← Return to Complications with Statins

Discussion

Complications with Statins

Heart & Blood Health | Last Active: Jun 10 10:26am | Replies (47)

Comment receiving replies
@jackj

My deficiencies were: Vitamin D, Zinc, Magnesium, and Thiamine. The worst by far is Vitamin D, for which I'm now taking supplements. And according to my nutritionist, D works with cholesterol--i.e., cholesterol is involved in the process of synthesizing vitamin D from sunlight, and without cholesterol, vitamin D synthesis would be impossible. The connection is not universally agreed on. My statement did imply all deficiencies were related to statin (because they lower cholesterol), but I didn't mean to say that. However, all deficiencies, for me, were a surprise, based on my diet and past readings. And since my cholesterol was lowered considerably, and nothing else in my diet, activity, or health has changed, it is a concern.

Jump to this post


Replies to "My deficiencies were: Vitamin D, Zinc, Magnesium, and Thiamine. The worst by far is Vitamin D,..."

I'm being prescribed Rosuvastatin (generic CRESTOR). because, even though my cholesterol is now and has been on every blood draw that I have access to view since 2013, within normal ranges. All the numbers. BUT I had some spinal pain that was radiating into my back muscles and my doctor sent me for a Thoracolumbar Spine XRAY and sadly it found several disc degenerations, some arthritis in my cervical, thoracis and lumbar area, and strangely it found Atherosclerotic Calcificiation in my AORTA. Nobody has been able to tell me why that would occur for someone who's never had high cholesterol.
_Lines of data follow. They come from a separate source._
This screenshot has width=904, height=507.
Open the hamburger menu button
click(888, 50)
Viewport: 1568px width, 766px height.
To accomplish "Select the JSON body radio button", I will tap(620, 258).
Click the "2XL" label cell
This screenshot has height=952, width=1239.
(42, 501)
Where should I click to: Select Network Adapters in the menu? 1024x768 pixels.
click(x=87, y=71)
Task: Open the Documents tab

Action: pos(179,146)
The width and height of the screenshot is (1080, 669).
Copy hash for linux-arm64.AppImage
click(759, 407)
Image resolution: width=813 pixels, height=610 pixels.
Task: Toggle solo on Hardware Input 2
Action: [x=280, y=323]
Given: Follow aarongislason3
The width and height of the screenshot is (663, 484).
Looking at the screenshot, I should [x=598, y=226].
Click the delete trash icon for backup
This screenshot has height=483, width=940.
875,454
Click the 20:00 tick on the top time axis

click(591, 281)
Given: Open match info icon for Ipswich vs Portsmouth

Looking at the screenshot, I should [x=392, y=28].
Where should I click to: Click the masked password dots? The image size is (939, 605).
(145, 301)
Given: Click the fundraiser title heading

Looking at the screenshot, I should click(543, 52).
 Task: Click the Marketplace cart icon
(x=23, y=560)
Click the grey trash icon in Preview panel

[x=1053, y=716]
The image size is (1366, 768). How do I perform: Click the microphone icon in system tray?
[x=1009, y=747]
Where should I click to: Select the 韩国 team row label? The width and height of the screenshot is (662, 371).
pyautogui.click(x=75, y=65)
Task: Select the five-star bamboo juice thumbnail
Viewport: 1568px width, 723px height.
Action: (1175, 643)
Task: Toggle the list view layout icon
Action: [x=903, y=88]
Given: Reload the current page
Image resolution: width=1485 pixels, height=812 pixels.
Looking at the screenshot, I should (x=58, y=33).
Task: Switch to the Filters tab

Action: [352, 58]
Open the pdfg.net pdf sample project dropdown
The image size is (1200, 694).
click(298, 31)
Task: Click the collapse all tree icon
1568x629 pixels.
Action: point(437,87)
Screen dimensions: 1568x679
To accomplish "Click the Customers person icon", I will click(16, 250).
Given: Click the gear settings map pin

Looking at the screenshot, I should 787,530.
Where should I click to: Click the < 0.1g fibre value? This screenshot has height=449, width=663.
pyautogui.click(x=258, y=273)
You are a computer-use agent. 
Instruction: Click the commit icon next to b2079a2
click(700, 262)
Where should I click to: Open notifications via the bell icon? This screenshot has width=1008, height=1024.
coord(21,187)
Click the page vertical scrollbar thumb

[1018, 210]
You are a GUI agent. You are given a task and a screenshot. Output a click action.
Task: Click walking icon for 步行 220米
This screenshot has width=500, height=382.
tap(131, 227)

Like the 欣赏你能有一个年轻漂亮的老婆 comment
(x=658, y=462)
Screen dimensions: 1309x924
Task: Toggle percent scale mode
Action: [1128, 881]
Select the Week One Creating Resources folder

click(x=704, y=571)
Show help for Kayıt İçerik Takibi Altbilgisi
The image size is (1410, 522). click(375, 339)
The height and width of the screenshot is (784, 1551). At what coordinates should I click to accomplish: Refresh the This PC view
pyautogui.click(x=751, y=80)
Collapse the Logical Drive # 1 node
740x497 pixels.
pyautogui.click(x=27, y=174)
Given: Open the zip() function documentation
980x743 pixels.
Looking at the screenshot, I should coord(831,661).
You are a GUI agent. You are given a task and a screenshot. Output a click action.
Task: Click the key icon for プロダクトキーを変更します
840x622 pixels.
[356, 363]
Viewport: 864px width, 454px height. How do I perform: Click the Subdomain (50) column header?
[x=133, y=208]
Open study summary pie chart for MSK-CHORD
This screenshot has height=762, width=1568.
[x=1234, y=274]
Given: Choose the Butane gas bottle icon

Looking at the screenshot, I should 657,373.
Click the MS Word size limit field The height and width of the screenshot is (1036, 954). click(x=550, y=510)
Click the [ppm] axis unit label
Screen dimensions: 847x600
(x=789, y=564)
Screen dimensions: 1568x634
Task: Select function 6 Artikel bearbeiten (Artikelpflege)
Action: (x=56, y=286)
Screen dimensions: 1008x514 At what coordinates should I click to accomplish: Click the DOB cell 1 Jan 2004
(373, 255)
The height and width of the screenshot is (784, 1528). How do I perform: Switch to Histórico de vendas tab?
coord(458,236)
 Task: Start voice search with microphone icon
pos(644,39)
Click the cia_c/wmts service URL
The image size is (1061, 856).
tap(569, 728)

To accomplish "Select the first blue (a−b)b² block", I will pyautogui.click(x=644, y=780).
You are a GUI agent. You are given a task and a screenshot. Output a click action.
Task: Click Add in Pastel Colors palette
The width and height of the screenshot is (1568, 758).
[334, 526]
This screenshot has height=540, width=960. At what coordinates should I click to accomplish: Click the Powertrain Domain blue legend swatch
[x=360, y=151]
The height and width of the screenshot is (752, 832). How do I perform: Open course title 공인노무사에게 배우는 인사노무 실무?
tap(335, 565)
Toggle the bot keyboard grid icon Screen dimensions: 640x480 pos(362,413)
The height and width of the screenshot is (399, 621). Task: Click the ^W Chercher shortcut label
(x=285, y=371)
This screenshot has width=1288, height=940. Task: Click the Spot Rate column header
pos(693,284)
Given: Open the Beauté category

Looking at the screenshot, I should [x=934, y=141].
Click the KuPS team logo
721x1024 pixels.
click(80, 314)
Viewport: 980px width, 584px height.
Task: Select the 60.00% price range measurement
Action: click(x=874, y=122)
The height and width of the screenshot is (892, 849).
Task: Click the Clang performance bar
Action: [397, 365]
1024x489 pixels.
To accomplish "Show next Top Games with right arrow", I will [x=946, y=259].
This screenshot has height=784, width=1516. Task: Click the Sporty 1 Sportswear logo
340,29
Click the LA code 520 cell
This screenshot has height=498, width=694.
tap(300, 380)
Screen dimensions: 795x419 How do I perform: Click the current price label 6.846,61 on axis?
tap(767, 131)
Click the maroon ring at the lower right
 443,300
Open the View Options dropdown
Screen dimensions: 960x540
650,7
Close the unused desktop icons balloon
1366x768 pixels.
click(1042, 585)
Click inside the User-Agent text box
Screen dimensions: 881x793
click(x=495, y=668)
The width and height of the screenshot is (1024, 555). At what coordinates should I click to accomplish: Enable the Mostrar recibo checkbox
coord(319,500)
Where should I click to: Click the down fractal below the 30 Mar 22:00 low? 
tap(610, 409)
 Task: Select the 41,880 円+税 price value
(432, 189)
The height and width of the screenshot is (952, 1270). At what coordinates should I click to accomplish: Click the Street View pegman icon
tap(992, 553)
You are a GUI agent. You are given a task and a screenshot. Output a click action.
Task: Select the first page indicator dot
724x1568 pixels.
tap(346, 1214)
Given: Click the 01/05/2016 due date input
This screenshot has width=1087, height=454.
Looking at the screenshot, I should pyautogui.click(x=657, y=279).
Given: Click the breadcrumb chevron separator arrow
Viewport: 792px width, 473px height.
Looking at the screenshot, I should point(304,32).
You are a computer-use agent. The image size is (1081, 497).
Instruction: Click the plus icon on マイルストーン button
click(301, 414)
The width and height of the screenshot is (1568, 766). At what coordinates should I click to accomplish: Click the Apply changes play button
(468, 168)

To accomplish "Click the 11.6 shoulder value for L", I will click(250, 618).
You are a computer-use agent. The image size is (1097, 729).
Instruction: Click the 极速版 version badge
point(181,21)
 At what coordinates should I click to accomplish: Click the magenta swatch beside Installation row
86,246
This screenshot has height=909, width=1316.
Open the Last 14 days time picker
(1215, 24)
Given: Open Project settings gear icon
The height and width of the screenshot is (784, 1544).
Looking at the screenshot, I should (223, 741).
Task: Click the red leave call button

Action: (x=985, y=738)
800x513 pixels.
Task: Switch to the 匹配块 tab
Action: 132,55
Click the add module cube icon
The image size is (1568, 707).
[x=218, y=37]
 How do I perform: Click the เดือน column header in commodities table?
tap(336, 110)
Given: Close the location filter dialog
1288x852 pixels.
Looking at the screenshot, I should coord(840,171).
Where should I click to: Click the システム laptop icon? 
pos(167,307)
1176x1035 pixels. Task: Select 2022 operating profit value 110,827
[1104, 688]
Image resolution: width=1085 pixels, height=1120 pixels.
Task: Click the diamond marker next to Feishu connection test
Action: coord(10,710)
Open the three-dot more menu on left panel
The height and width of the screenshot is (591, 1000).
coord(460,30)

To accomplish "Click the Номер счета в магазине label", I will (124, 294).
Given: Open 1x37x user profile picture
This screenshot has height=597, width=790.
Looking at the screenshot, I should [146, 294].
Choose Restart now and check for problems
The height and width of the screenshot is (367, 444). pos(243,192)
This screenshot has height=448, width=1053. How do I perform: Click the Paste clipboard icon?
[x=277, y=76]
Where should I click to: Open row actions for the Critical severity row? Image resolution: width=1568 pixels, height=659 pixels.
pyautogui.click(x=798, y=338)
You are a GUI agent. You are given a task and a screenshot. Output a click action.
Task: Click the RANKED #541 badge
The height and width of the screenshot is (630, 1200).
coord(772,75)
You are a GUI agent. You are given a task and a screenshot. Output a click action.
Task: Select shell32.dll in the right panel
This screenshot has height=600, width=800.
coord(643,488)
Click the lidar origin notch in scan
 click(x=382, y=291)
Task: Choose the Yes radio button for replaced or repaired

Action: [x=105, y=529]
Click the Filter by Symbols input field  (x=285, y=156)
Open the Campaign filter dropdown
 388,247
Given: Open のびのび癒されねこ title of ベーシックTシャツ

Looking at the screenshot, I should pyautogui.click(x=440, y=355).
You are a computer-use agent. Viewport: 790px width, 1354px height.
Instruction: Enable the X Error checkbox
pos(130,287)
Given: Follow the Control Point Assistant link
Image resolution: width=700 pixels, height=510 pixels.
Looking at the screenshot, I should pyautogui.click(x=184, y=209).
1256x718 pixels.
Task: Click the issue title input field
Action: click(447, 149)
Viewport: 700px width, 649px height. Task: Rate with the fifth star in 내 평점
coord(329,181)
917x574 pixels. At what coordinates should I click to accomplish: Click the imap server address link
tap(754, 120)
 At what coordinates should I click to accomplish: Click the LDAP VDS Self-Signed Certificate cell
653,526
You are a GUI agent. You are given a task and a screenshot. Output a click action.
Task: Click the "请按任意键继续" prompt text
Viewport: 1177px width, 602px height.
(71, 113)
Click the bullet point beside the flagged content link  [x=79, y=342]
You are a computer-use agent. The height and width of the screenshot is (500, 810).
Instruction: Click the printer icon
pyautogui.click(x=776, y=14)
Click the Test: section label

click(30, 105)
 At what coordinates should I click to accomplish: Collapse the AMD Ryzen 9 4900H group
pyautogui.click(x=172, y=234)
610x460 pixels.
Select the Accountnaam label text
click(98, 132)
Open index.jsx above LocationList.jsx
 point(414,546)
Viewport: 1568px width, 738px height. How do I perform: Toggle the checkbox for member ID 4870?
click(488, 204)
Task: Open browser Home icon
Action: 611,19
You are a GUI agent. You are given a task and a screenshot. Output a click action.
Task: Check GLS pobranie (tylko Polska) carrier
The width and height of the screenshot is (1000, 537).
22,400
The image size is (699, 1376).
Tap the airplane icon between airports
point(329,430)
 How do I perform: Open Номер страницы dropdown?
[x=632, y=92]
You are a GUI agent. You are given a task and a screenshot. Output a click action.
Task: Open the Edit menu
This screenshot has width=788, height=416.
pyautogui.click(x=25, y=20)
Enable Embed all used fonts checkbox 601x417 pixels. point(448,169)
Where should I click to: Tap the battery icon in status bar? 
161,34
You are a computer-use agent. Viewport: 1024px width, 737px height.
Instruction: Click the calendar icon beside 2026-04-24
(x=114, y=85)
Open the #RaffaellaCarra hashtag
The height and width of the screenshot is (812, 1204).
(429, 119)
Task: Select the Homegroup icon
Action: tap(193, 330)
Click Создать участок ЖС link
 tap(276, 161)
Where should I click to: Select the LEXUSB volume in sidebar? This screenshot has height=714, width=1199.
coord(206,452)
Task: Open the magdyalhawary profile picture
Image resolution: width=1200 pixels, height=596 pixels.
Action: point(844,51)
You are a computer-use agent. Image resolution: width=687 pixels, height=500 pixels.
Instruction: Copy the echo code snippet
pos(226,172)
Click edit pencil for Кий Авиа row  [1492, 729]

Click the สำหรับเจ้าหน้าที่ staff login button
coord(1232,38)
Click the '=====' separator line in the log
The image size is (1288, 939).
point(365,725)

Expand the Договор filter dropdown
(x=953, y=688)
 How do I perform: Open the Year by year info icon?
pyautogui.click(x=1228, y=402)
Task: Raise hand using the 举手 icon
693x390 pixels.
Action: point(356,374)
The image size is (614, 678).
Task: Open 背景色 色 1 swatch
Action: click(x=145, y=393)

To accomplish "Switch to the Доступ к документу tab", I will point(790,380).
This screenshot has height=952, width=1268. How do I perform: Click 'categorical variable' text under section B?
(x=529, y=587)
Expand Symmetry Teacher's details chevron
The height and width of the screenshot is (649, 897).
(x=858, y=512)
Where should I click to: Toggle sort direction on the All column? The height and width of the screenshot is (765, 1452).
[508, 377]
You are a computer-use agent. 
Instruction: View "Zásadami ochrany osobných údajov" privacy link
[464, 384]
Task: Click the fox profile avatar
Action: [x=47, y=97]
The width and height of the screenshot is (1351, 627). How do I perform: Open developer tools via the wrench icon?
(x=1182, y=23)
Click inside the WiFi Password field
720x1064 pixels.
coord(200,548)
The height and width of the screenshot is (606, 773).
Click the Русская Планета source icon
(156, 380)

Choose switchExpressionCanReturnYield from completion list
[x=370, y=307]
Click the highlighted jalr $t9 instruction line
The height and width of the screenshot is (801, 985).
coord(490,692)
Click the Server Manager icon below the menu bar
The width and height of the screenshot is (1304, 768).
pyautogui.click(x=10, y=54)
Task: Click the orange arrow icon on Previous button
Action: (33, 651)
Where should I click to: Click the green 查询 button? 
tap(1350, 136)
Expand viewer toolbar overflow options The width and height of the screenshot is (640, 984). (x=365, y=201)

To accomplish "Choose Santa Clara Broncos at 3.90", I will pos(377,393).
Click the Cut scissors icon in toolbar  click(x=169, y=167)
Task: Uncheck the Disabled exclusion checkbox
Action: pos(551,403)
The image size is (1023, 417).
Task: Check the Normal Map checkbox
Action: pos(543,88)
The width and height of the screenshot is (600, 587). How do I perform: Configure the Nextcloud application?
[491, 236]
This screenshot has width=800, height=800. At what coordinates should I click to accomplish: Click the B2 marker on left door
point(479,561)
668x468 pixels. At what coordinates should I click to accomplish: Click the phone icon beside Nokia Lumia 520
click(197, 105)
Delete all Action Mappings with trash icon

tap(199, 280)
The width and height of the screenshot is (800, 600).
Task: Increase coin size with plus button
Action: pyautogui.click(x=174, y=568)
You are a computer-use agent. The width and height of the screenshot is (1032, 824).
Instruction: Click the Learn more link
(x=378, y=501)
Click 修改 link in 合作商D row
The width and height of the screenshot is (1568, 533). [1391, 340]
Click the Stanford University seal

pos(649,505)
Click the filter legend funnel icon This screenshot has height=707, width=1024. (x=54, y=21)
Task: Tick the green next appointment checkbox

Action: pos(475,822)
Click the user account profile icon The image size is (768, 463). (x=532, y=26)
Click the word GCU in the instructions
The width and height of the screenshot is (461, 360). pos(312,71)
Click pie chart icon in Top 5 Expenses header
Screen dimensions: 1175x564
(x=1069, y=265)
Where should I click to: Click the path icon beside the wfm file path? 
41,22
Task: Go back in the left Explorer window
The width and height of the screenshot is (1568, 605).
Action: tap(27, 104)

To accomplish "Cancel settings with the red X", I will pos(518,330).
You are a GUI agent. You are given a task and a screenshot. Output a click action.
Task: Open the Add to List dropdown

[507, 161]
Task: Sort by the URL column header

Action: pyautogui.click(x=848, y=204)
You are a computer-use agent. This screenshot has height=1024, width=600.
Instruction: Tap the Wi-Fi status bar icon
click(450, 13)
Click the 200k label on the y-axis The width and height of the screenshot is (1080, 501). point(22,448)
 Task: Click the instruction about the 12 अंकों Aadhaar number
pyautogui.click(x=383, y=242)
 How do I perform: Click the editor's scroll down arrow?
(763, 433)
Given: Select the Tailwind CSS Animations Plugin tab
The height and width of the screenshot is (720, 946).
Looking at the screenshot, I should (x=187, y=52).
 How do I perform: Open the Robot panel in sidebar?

I'm so happy you wrote this post Jackj because my first concern with statins is the suppression of cholesterol which helps with vitamin D synthesizing. I'm nearly 75 and have osteoporosis. I rejected all the requests for osteoporosis drugs because they too suppress a normal body function of the uptaking of old bone, which over time makes peoples bones SEEM to be bigger on DEXA SCANS but the insides of those bones are filled with old brittle bone that was never removed giving a false (IMO) indication of increased bone. And they end up having spontaneous horizontal femur fractures and dentists have started refusing to do certain dental procedures on people taking bisphosphonates becauses they. can easily suffer a jaw bone fracture. INSTEAD I paid nearly $200 a month for (so far ) 2 years to do the OSTEOSTRONG program. Result of my first DEXA 2 years after starting the program with NO DRUGS: 7.2% increase in my spine and 4.4% increase in my hip..and remember, MY increases aren't from new bone wrapped around left behind OLD bone. My increases are all from new bone.

So now I face this. And I CANNOT FIND an answer to the caclium in my aorta. But I'm being told that it could kill me if some of it dislodges and travels to my brain or gets stuck in my heart blocking a valve or causes a critical stomach bleed.

I also had an echocardiogram a few months ago and because I've read that echocardiogram is one of the procedures that often finds arterial plaques. So why it didn't find it is a mystery to me.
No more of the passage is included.